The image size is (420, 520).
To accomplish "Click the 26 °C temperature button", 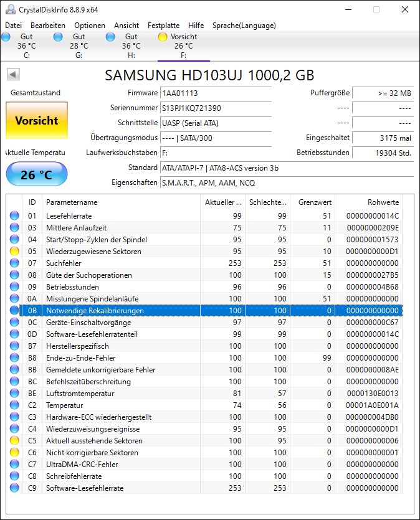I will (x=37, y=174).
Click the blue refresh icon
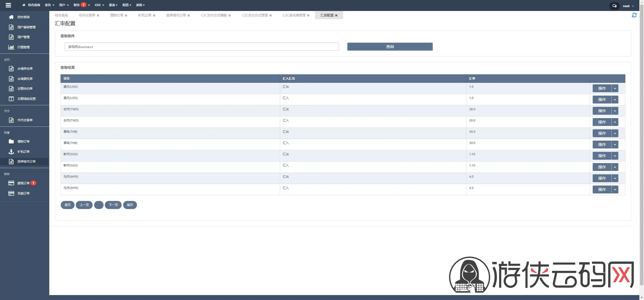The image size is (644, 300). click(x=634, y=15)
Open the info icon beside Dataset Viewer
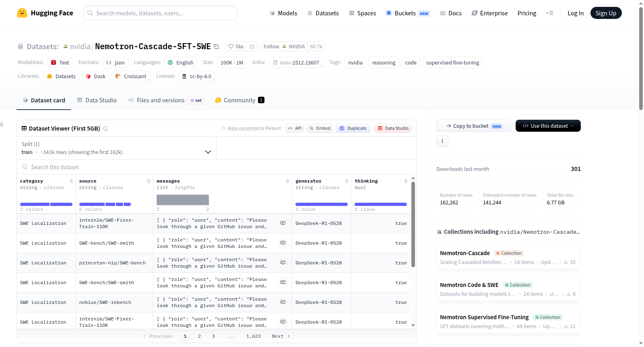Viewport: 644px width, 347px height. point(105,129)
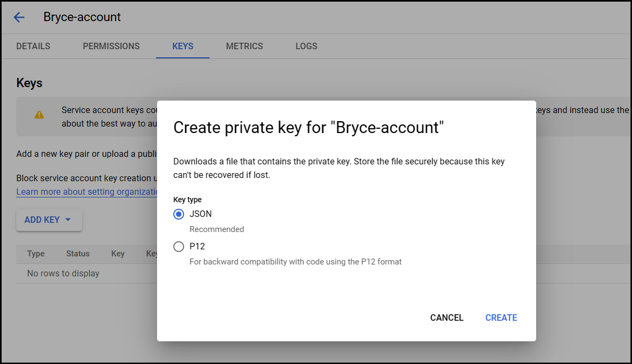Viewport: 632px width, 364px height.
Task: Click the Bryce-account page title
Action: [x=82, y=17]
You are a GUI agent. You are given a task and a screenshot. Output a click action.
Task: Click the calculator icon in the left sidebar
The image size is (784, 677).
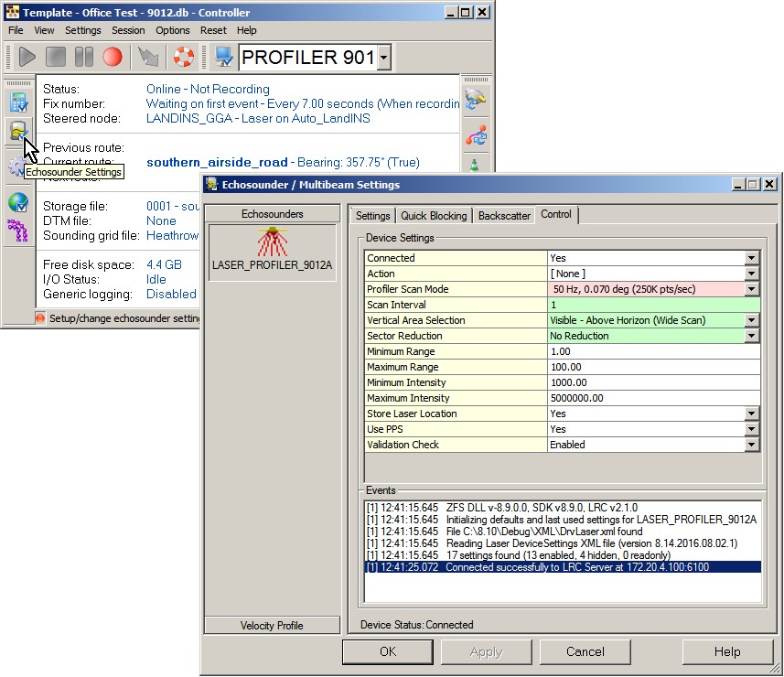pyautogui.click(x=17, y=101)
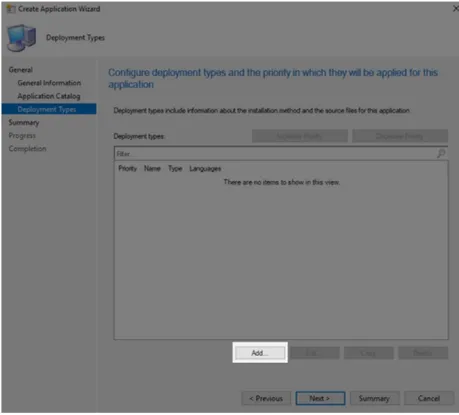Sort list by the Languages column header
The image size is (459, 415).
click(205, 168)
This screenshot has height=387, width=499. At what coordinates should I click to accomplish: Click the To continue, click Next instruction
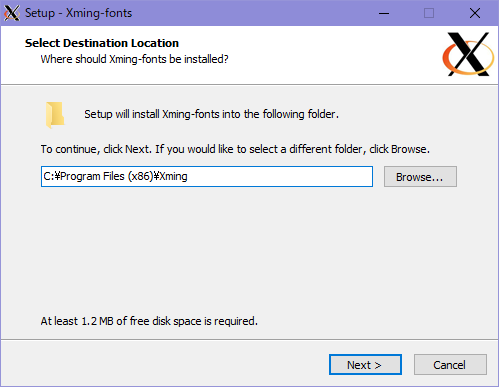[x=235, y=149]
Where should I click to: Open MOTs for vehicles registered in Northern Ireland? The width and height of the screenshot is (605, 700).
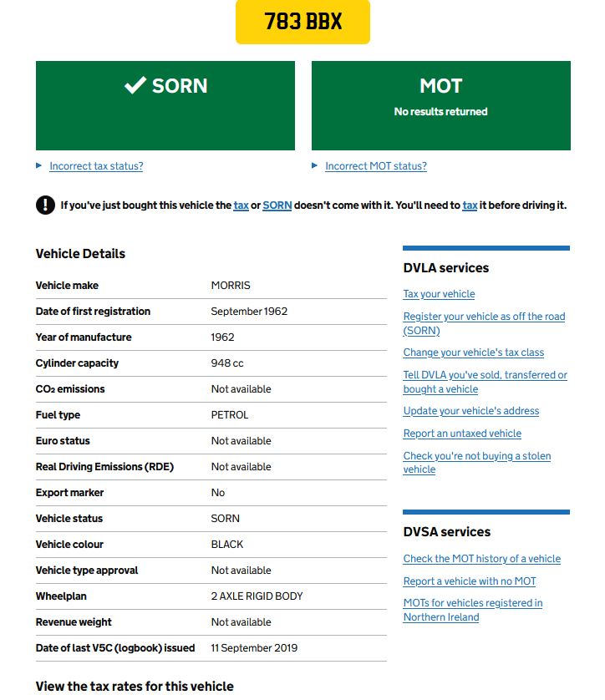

* _Work order_:
The required answer is the lines from the one that contains "This screenshot has" through the last line of the records, restated word for word, with every picture dropped.

* _The completed task_:
This screenshot has height=387, width=499. At what coordinates should I click to accomplish: Click the To continue, click Next instruction
[x=235, y=149]
Where should I click to: Open MOTs for vehicles registered in Northern Ireland? The width and height of the screenshot is (605, 700).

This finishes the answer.